Return the following records line for line, unchanged.

• • • • •

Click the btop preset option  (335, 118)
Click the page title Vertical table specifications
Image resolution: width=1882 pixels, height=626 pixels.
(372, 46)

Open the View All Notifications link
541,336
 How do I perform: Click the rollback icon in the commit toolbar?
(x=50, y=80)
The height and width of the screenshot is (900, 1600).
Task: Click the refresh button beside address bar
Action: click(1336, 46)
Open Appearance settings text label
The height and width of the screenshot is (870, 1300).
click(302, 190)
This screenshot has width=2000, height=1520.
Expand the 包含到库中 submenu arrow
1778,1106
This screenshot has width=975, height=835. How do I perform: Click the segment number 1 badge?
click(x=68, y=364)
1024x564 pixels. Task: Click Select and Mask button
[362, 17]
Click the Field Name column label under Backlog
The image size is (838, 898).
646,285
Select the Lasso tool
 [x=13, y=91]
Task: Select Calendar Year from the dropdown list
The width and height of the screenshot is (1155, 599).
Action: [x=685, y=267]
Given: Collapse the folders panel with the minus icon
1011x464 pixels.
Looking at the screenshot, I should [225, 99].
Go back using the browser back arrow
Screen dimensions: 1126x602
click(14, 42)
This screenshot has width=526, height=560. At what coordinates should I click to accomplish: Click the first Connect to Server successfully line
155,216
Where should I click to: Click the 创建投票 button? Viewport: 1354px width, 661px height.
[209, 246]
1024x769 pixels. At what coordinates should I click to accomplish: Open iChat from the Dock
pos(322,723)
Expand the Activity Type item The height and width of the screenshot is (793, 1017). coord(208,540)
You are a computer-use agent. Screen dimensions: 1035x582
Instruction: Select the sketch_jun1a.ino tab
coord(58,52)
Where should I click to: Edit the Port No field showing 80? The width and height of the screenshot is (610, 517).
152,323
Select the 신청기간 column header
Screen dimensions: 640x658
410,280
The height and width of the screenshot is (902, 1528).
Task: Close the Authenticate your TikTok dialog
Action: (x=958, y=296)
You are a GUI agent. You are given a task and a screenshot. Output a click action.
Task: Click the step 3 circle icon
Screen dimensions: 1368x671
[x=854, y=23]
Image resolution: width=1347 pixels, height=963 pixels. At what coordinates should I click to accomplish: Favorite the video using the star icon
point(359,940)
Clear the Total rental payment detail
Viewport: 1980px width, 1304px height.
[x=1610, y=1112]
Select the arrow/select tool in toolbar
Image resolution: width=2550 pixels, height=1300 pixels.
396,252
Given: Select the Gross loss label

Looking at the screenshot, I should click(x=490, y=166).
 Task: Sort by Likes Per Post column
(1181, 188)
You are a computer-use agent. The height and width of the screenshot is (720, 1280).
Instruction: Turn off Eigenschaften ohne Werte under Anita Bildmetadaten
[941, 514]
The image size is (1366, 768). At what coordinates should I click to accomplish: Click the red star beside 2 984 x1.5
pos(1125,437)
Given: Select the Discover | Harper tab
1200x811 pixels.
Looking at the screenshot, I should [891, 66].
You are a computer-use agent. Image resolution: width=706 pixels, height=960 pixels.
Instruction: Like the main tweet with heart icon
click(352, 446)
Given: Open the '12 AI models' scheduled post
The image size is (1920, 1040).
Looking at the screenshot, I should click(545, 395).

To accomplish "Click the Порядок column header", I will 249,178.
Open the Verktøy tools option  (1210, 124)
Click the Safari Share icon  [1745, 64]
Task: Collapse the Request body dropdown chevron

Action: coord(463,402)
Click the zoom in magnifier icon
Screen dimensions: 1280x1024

• • • • •

▶ [Exercise solution]:
Click the btop preset option  (335, 118)
Click the page title Vertical table specifications
Image resolution: width=1882 pixels, height=626 pixels.
(372, 46)

Open the View All Notifications link
541,336
 How do I perform: Click the rollback icon in the commit toolbar?
(x=50, y=80)
The height and width of the screenshot is (900, 1600).
Task: Click the refresh button beside address bar
Action: click(1336, 46)
Open Appearance settings text label
The height and width of the screenshot is (870, 1300).
click(302, 190)
This screenshot has width=2000, height=1520.
Expand the 包含到库中 submenu arrow
1778,1106
This screenshot has width=975, height=835. How do I perform: Click the segment number 1 badge?
click(x=68, y=364)
1024x564 pixels. Task: Click Select and Mask button
[362, 17]
Click the Field Name column label under Backlog
The image size is (838, 898).
646,285
Select the Lasso tool
 [x=13, y=91]
Task: Select Calendar Year from the dropdown list
The width and height of the screenshot is (1155, 599).
Action: [x=685, y=267]
Given: Collapse the folders panel with the minus icon
1011x464 pixels.
Looking at the screenshot, I should [225, 99].
Go back using the browser back arrow
Screen dimensions: 1126x602
click(14, 42)
This screenshot has width=526, height=560. At what coordinates should I click to accomplish: Click the first Connect to Server successfully line
155,216
Where should I click to: Click the 创建投票 button? Viewport: 1354px width, 661px height.
[209, 246]
1024x769 pixels. At what coordinates should I click to accomplish: Open iChat from the Dock
pos(322,723)
Expand the Activity Type item The height and width of the screenshot is (793, 1017). coord(208,540)
You are a computer-use agent. Screen dimensions: 1035x582
Instruction: Select the sketch_jun1a.ino tab
coord(58,52)
Where should I click to: Edit the Port No field showing 80? The width and height of the screenshot is (610, 517).
152,323
Select the 신청기간 column header
Screen dimensions: 640x658
410,280
The height and width of the screenshot is (902, 1528).
Task: Close the Authenticate your TikTok dialog
Action: (x=958, y=296)
You are a GUI agent. You are given a task and a screenshot. Output a click action.
Task: Click the step 3 circle icon
Screen dimensions: 1368x671
[x=854, y=23]
Image resolution: width=1347 pixels, height=963 pixels. At what coordinates should I click to accomplish: Favorite the video using the star icon
point(359,940)
Clear the Total rental payment detail
Viewport: 1980px width, 1304px height.
[x=1610, y=1112]
Select the arrow/select tool in toolbar
Image resolution: width=2550 pixels, height=1300 pixels.
396,252
Given: Select the Gross loss label

Looking at the screenshot, I should click(x=490, y=166).
 Task: Sort by Likes Per Post column
(1181, 188)
You are a computer-use agent. The height and width of the screenshot is (720, 1280).
Instruction: Turn off Eigenschaften ohne Werte under Anita Bildmetadaten
[941, 514]
The image size is (1366, 768). At what coordinates should I click to accomplish: Click the red star beside 2 984 x1.5
pos(1125,437)
Given: Select the Discover | Harper tab
1200x811 pixels.
Looking at the screenshot, I should [891, 66].
You are a computer-use agent. Image resolution: width=706 pixels, height=960 pixels.
Instruction: Like the main tweet with heart icon
click(352, 446)
Given: Open the '12 AI models' scheduled post
The image size is (1920, 1040).
Looking at the screenshot, I should click(545, 395).

To accomplish "Click the Порядок column header", I will 249,178.
Open the Verktøy tools option  (1210, 124)
Click the Safari Share icon  [1745, 64]
Task: Collapse the Request body dropdown chevron

Action: coord(463,402)
Click the zoom in magnifier icon
Screen dimensions: 1280x1024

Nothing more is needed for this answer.